Townshend grew convinced at the end of his life that God would punish him if he did not free the enslaved people he owned and give them all of his property. But Townshend's relatives challenged his final wishes in court, arguing that his decision had been the result of a delusion.

That 1848 case was the first U.S. appearance of what became known as the "insane delusion rule," which remains grounds for contesting wills to this day. And Townshend v. Townshend itself has been cited in at least 70 other cases across the country — from New Hampshire to California — over the years, as recently as 2007.

It's one of thousands of cases involving enslaved people that lawyers and judges continue to cite as good precedent, more than a century after the 13th Amendment abolished slavery in the U.S.

Justin Simard, an assistant professor at Michigan State University's College of Law, estimates there are about 11,000 such cases out there — and about one million more that use them to back up their arguments.

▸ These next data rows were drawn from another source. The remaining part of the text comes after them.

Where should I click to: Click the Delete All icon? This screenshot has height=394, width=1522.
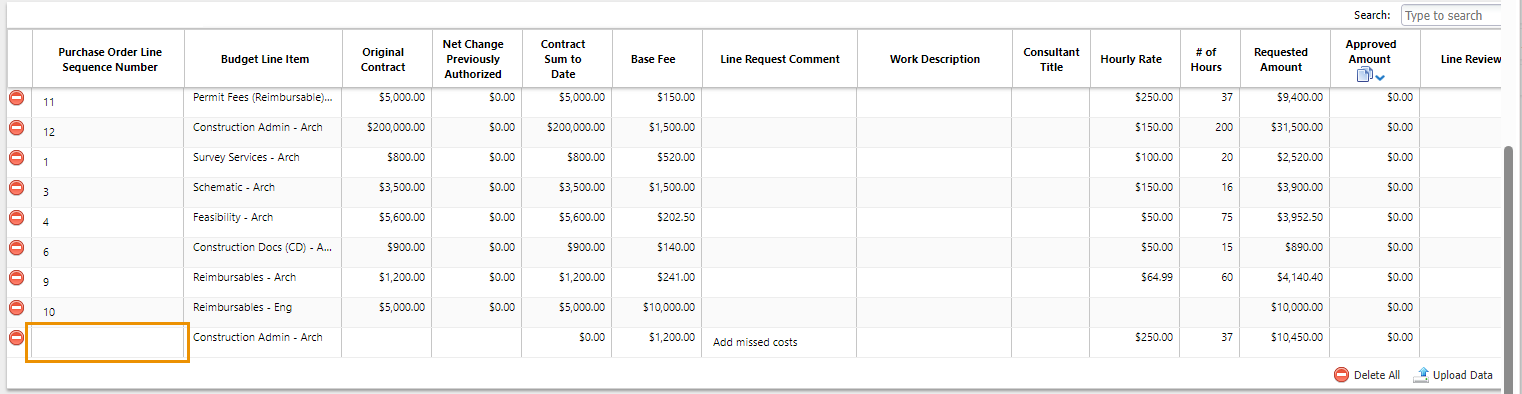[1341, 375]
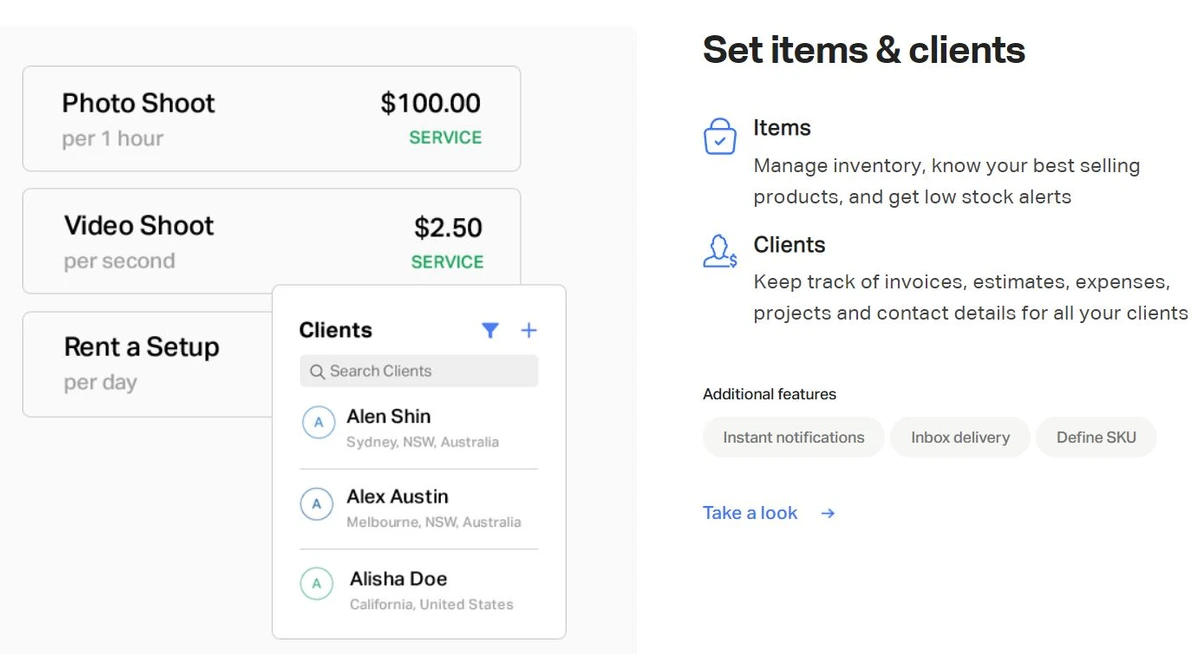The width and height of the screenshot is (1200, 654).
Task: Select Alisha Doe's green avatar circle
Action: click(317, 583)
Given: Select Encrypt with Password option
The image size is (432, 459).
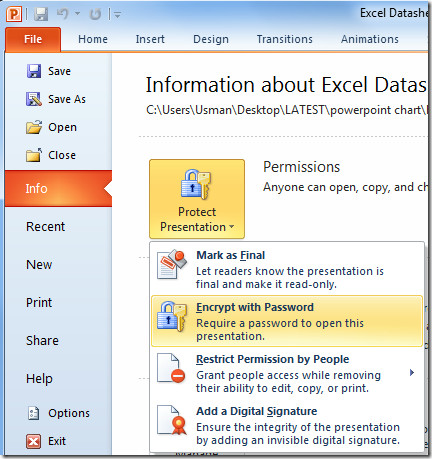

"I've done some analysis just with a sample of cases and concluded that 18% of all published American cases are within two steps of a slave case, so they either cite the slave case or cite a case that cites a slave case," Simard tells NPR. "The influence is really, really extensive."

Simard has spent years documenting them, with the help of some two dozen law students.

The result is the Citing Slavery Project, a comprehensive online database (and map) of slave cases and the modern cases that cite them as precedent. They expect to add the last of their nearly 9,000 collected cases to the website this summer.

The project aims to push the legal profession to grapple with its links to slavery, an overdue reckoning that Simard hopes will start with lawyers and judges acknowledging their use of the troubling precedents.

He says 80% of the time judges don't mention that these cases involve slavery at all, either because they're unaware or uncomfortable.

"We're not saying don't cite them," he explains. "All I'm asking people to do is just don't cite them without acknowledgement, without thinking through whether it actually makes sense to cite them, which I think is a pretty reasonable thing to ask."

NPR has reached out to the American Bar Association and American Judges Association for comment.

As part of that effort, Simard successfully advocated for the Bluebook — the country's legal citation style guide — to add a rule requiring cases involving enslaved people to be labeled with a parenthetical, just as moot or overturned cases are.

Where enslaved people were parties in a case, the citation will read "(enslaved party)." Where they were the subject of a property or legal dispute, the footnote should include "(enslaved person at issue)."

Simard says the feature has been used some 70 times in secondary sources and by four different judges since the change took effect in the 2021 edition, which he sees as an exciting first step.

The project also has an education and outreach component, including a pilot program with a high school outside of Detroit.

"How do you fix this? It's not one simple thing, but I do think one thing we can do that ... certainly is helpful is to make the profession more diverse," he adds. "And so we're trying to use our research and engagement to do that as well. But yeah, it's also making it possible just to expose the problems so lawyers who want to engage with it can and lawyers who don't want to might be forced to."

That, says those involved in the project, will help make the justice system better for all who interact with it.